これは、学校のテスト勉強や国家試験対策の勉強はもちろん必要ですが、将来、鍼灸師として開業した場合に、必要な経営の知識や教育(マネジメント)に関してのノウハウ、マーケティングの勉強も必要です。このあたりは、鍼灸師は技術だけでなく、経営や集客などの知識経験のなかで、詳しく解説しています。


鍼灸師とはいえ、開業すると自身の経営力が試されることでしょう。ときにマーケティングや市場調査も必要でしょう。世の中の流れを把握する力や判断力など冷静な目が必要です。鍼灸師としての技術力と経営者としての判断力は、磨き続ける必要があるでしょう。


【学生どうしのつながりを持つこと】


在学中は、学生どうしつながりをもつことが重要です。入学前は、一緒に合同説明会へ参加した同じ志の人たちとつながりを持ちましょう。

クラスの人たちとうまくリレーションを築けない場合、卒業後にたくさん接する患者さんとも打ち解けることができるでしょうか。


学校での人との関わりは、将来あなたが治療家として世に出たときも非常に役に立つものでしょう。

鍼灸院を開業した場合でも、どこかに勤めた場合でも、この鍼灸業界は、鍼灸師と鍼灸師、患者と鍼灸師というような、人と人とのつながりが強いように感じます。


将来、患者さんを大切にしたい場合は、まずは仲間を大切にしましょう。


在学中にしかできないこと


実際に、鍼灸学校へ入学すると、実技セミナーや勉強会、学会などがたくさんあると感じるはずです。このようなセミナーや講演会の案内は、各学校の掲示板に掲示されたり、先生から授業中に口頭で知らせされたりします。


ここで学生が驚くこととして、このようなセミナーや勉強会は、学生向けでなく、すでに鍼灸師として活躍する現役の先生に向けたものが多いということです。現役の先生に向けた勉強会に、学生も参加できるということは、学生にとって非常にありがたいものです。


そして、一度そういった場に参加すれば、学生も現役の先生も垣根はなく、同じ鍼灸師として扱われます。普段、学校では教えてくれないことも学ぶことができ、モチベーションが上がると同時に、治療家になるという責任感や使命感が芽生えるでしょう。


勉強会への参加費が学生料金で、現役鍼灸師とコミュニケーションが取れ、たくさん勉強できる。これだけお得なこと他にありますでしょうか?


これには本当に驚きます。
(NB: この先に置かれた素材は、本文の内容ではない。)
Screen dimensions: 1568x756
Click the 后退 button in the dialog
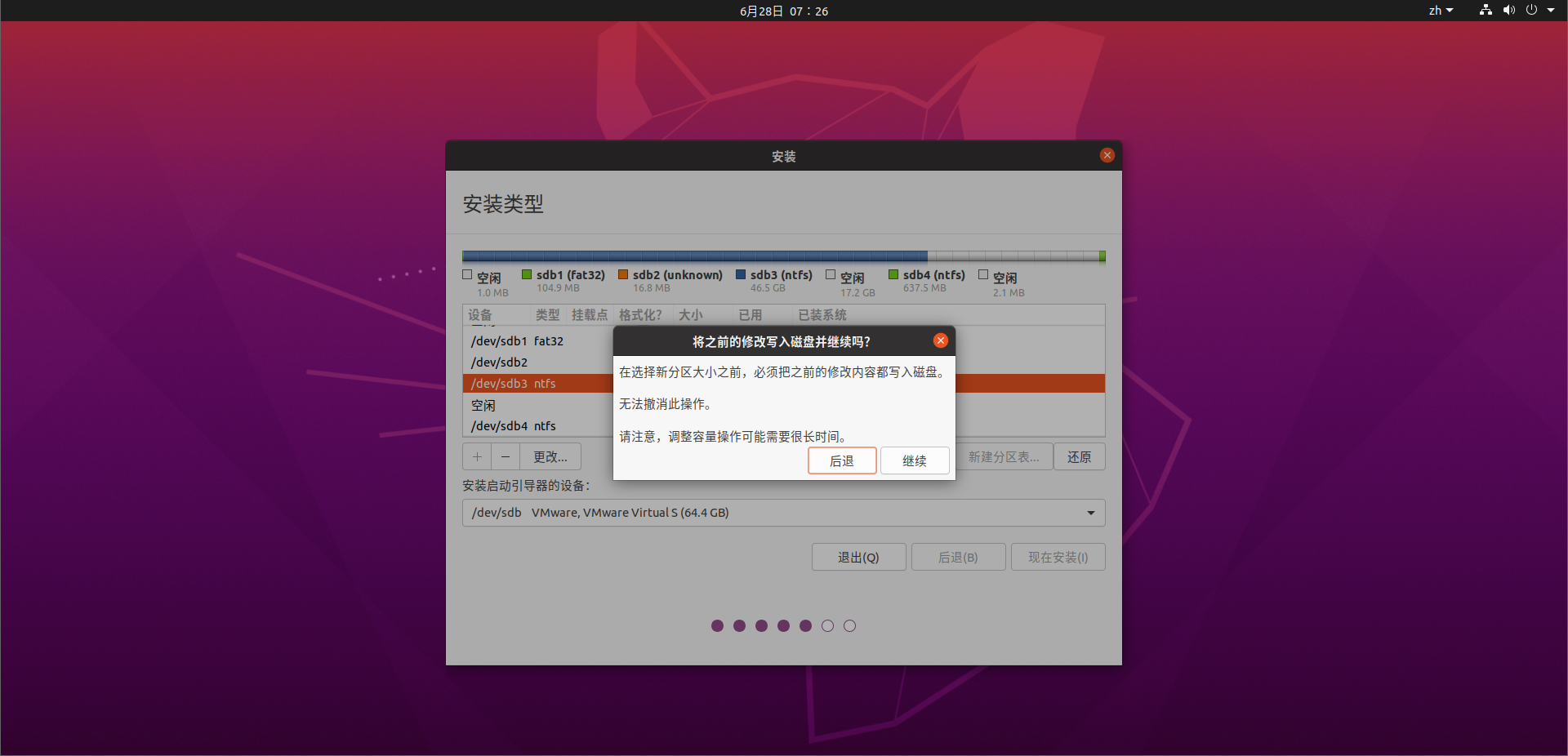click(841, 460)
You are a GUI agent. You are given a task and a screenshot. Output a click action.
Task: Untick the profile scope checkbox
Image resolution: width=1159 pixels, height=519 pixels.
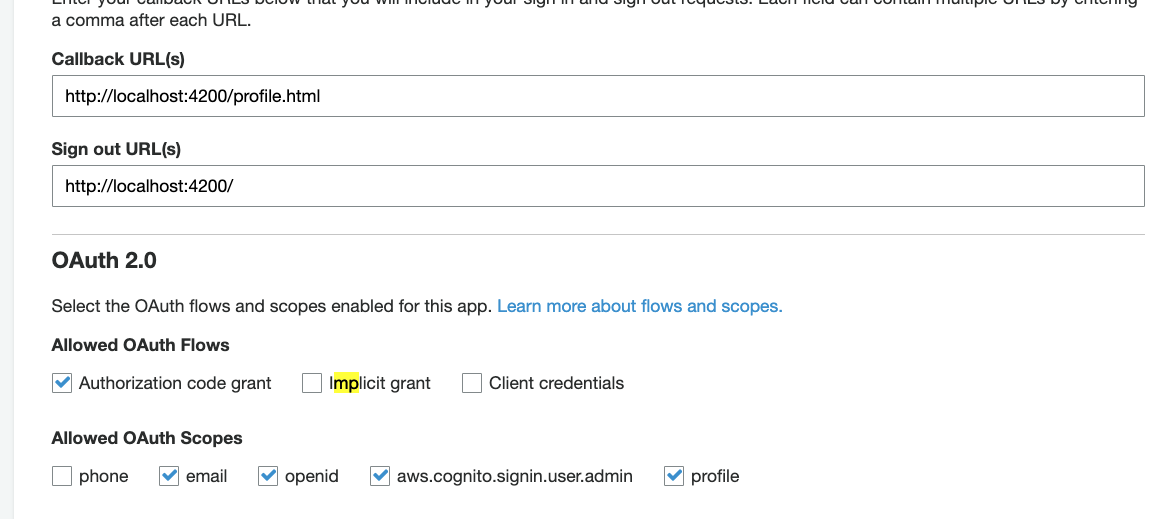point(674,476)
あるセミナーでは、一般の先生方の講習費用が15,000円に対して、現役学生は学生証の提示だけで1,000円となっておりました。

セミナーや学会は、学生に対して優遇価格を提示していることが多いので、学生は在学中からこういった場へ参加しないと、少しもったいないように思います。


また、セミナーや学会の後には、参加者の懇親会がひらかれることが多いようです。ここは、『学生です』と胸を張って参加しましょう。


きっと現役の鍼灸師から『勉強熱心だね』とお褒めのことばをいただけます。そして、普段の学生生活では聞けないような、実際の現場で起きているリアルを伺うことができるでしょう。


そして、懇親会の場では、鍼灸院や鍼灸整骨院をグループで運営するような企業の代表や取締役にも会うことができます。

在学中に業界を代表する一流に触れる機会はとても有意義なものになるでしょう。


ある現役の先生から伺ったお話ですが、彼は「学生の時にもっとたくさんのセミナーに顔を出していたらよかったと思っています。鍼灸師として、臨床の場に出てから勉強したいと思うことが山ほどあるのに、講習費用が高すぎて参加に限界があります。」と話していました。


ぜひ、これから鍼灸の学校へ通いたいなと思っている方も参考にしてみてください。